Source records START

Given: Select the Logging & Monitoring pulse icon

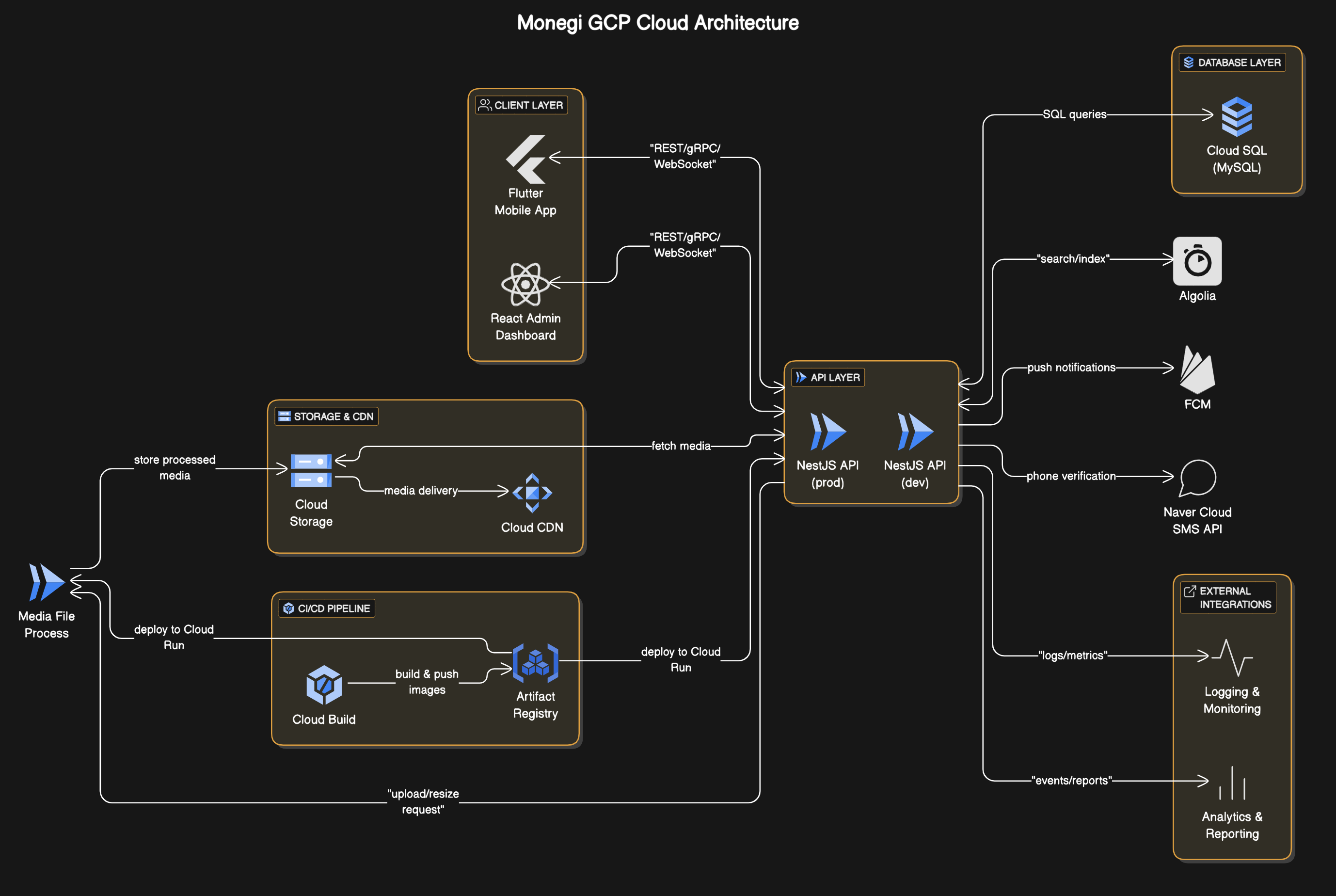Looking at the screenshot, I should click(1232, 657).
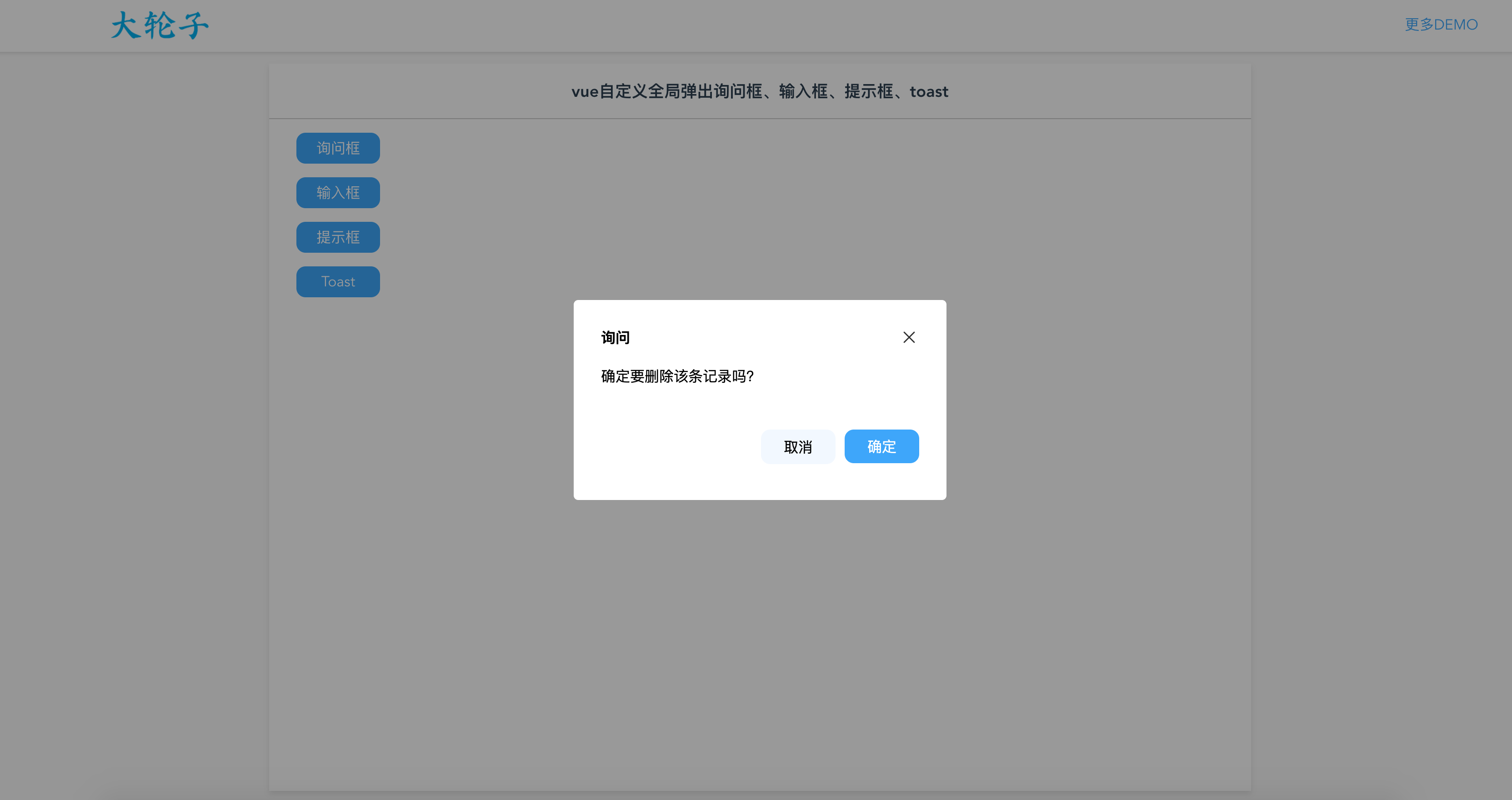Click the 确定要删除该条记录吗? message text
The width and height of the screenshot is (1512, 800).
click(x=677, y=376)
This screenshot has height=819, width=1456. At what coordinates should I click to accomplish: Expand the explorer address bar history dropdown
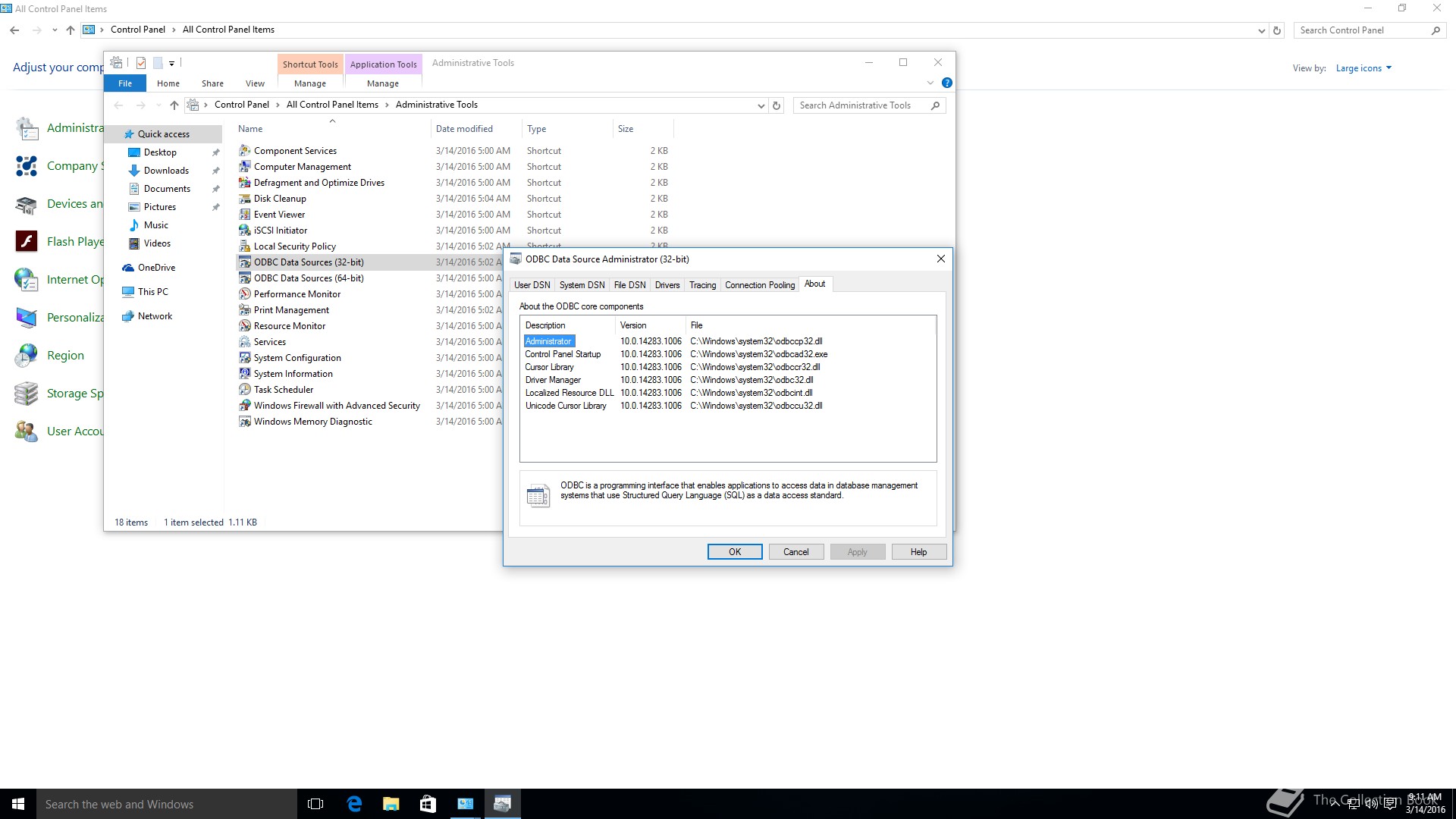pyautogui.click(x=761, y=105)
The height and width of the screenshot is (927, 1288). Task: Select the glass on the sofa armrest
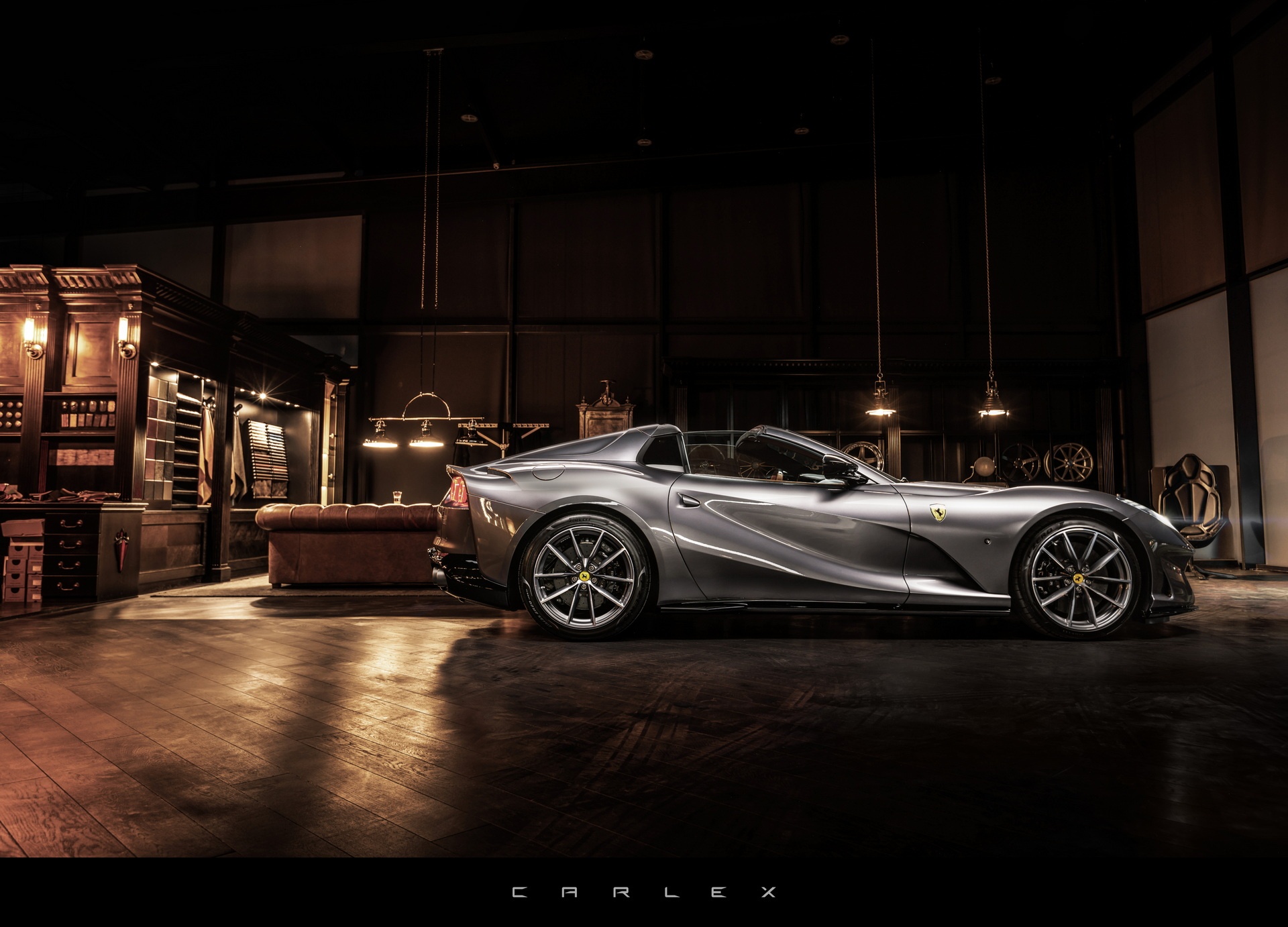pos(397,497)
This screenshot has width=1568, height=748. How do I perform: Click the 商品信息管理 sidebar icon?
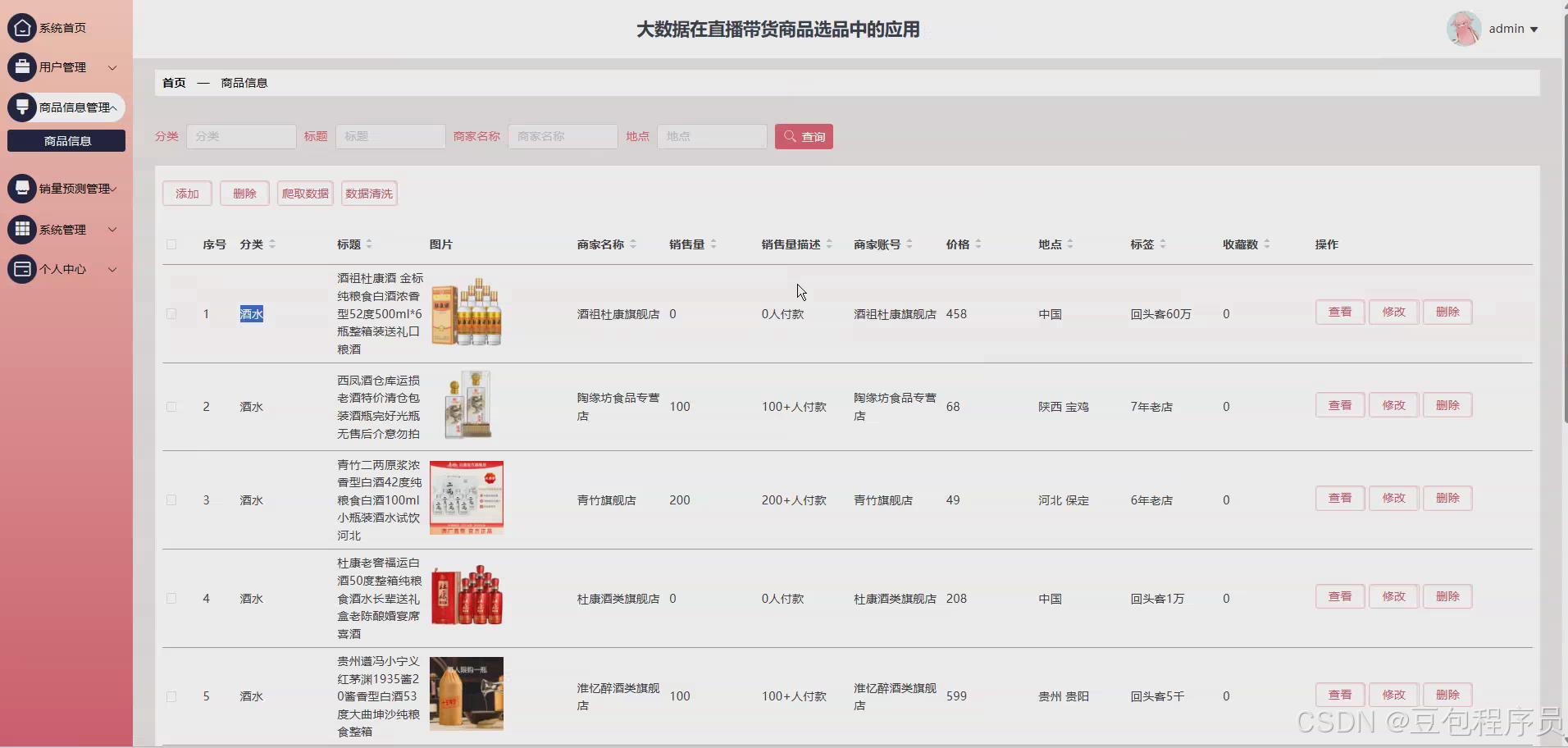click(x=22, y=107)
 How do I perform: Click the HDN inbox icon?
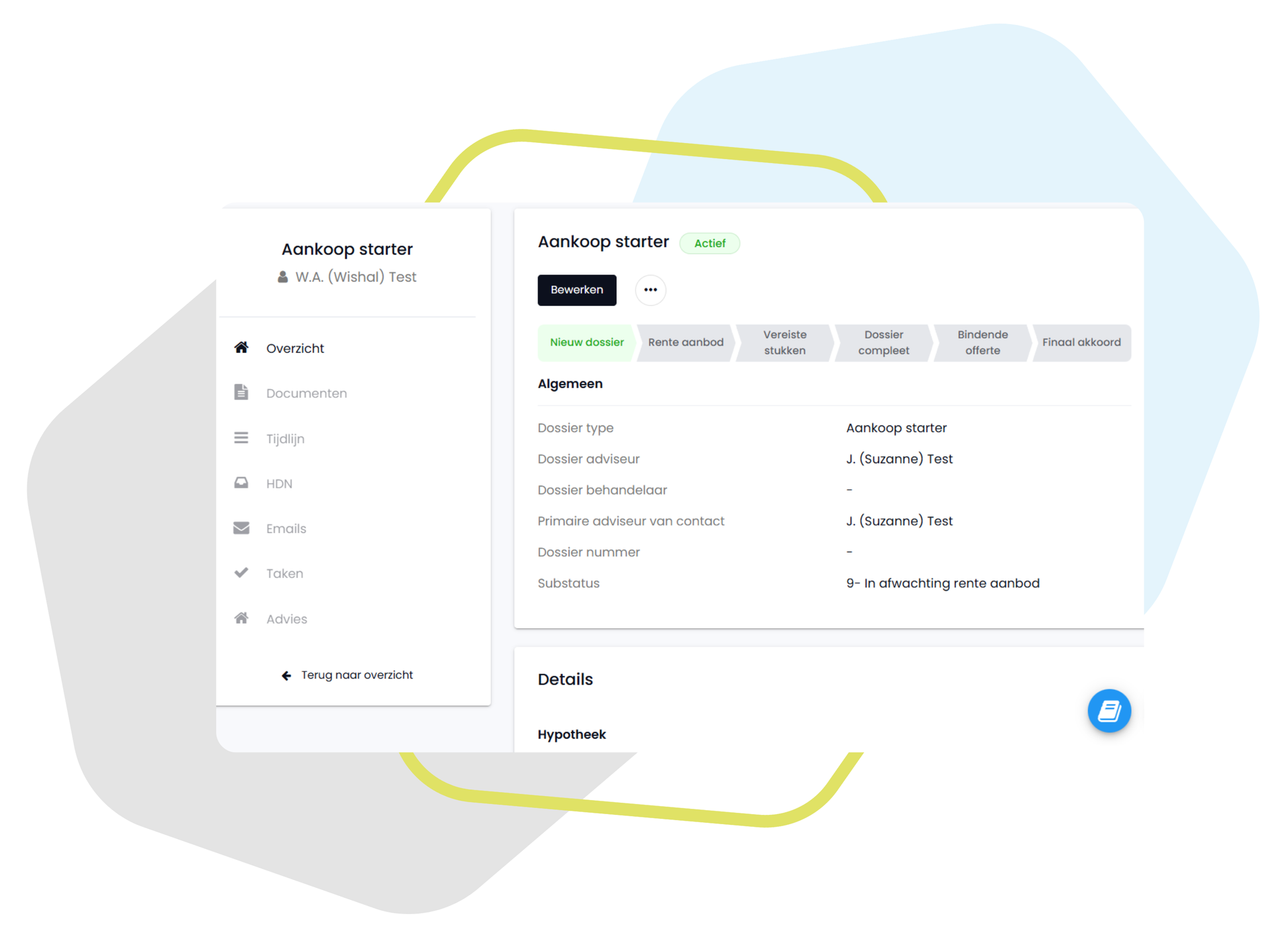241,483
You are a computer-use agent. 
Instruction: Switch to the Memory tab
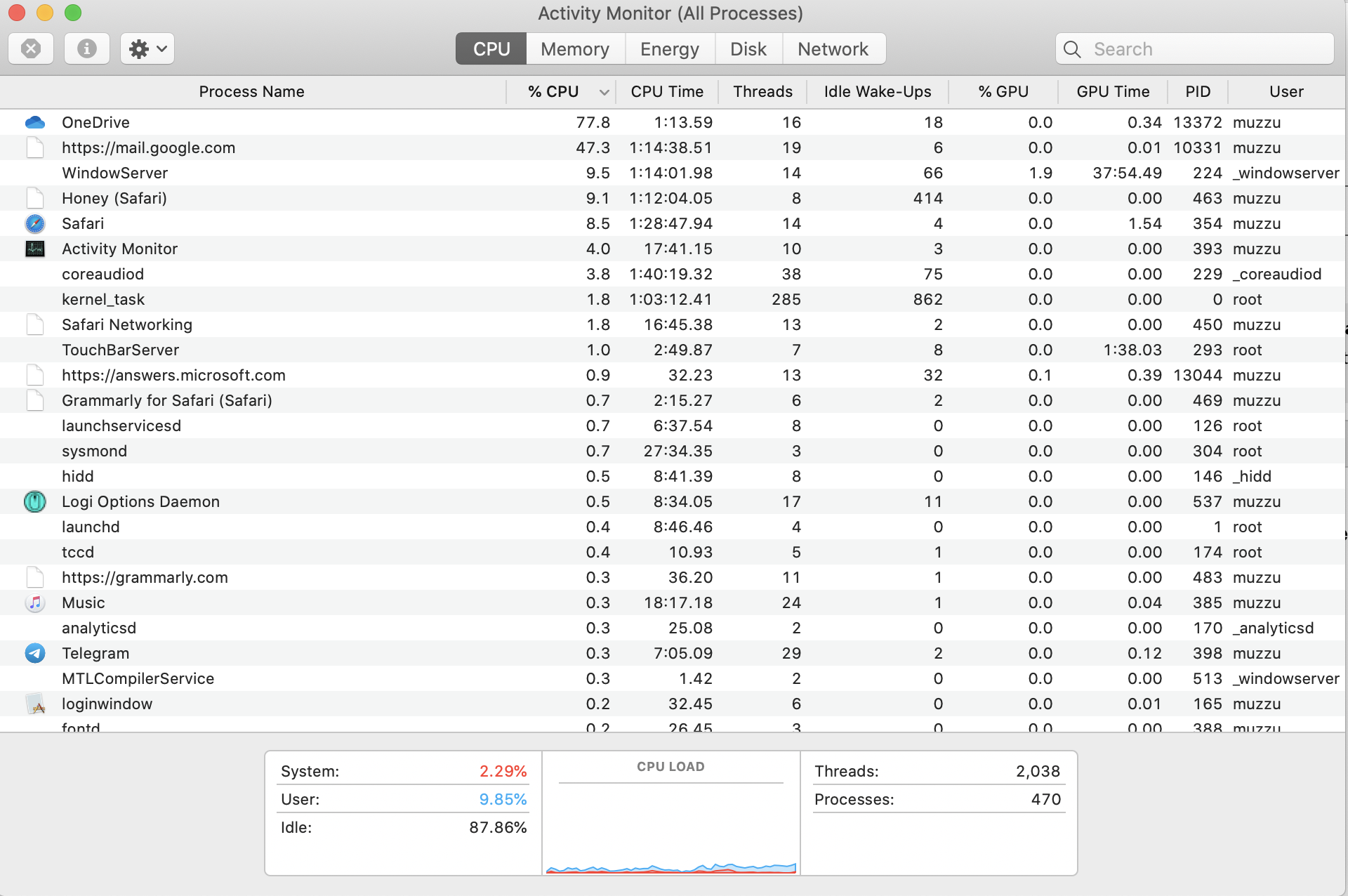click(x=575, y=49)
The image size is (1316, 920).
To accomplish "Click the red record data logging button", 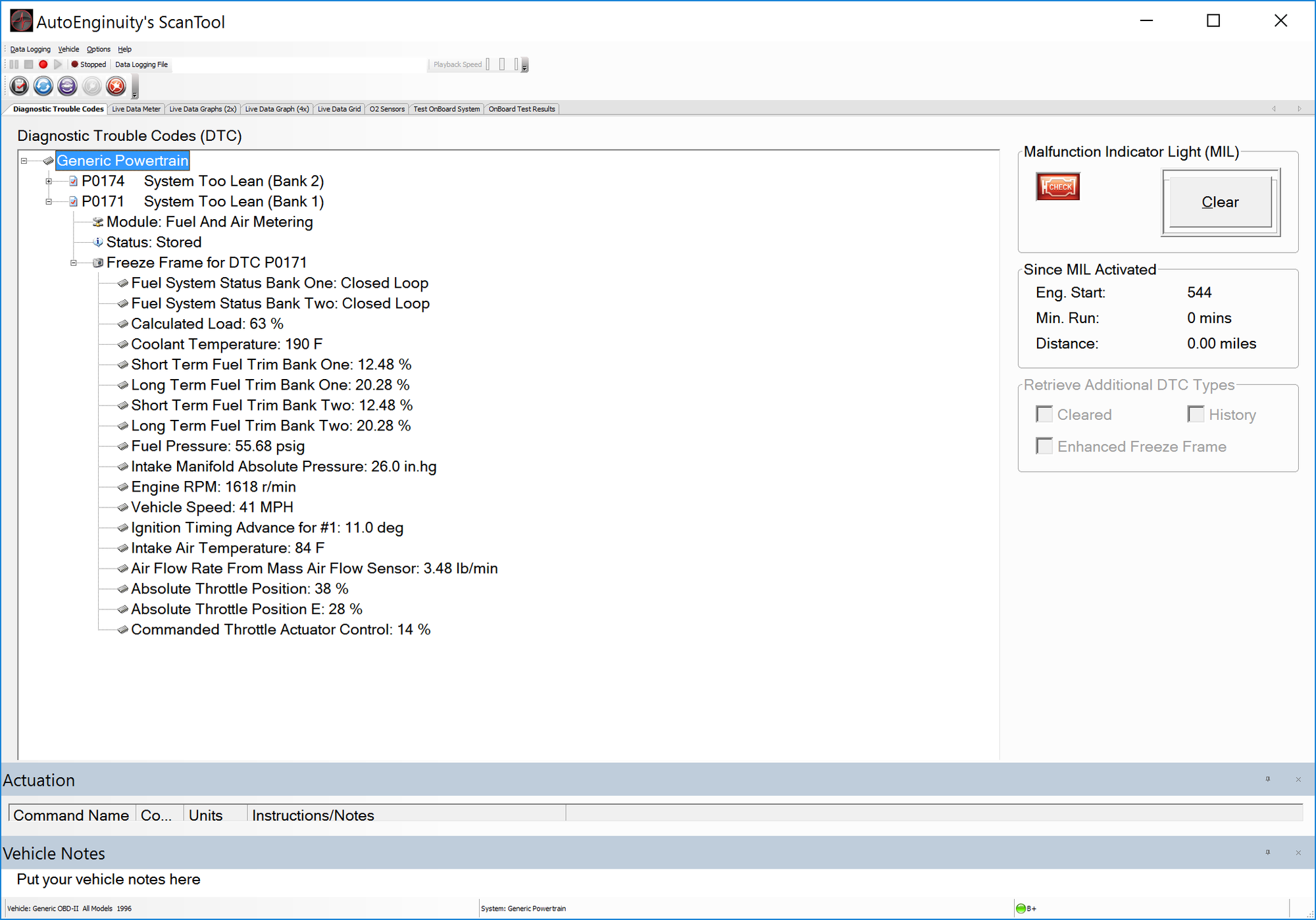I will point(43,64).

Source records END

Problem to solve —
Provide an exact copy of only the lines from the beginning of the entries through the line containing "The image size is (1316, 920).", both ends included, with no pictures.

Task response —
Given: Select the Logging & Monitoring pulse icon

Looking at the screenshot, I should click(1232, 657).
Click the 确定要删除该条记录吗? message text
The width and height of the screenshot is (1512, 800).
click(x=677, y=376)
This screenshot has height=819, width=1456. At what coordinates should I click to accomplish: Expand the explorer address bar history dropdown
pyautogui.click(x=761, y=105)
The height and width of the screenshot is (927, 1288). Task: Select the glass on the sofa armrest
pos(397,497)
This screenshot has width=1568, height=748. How do I perform: Click the 商品信息管理 sidebar icon?
click(x=22, y=107)
 How do I perform: Click the HDN inbox icon?
241,483
You are a computer-use agent. 
Instruction: Switch to the Memory tab
click(x=575, y=49)
The image size is (1316, 920).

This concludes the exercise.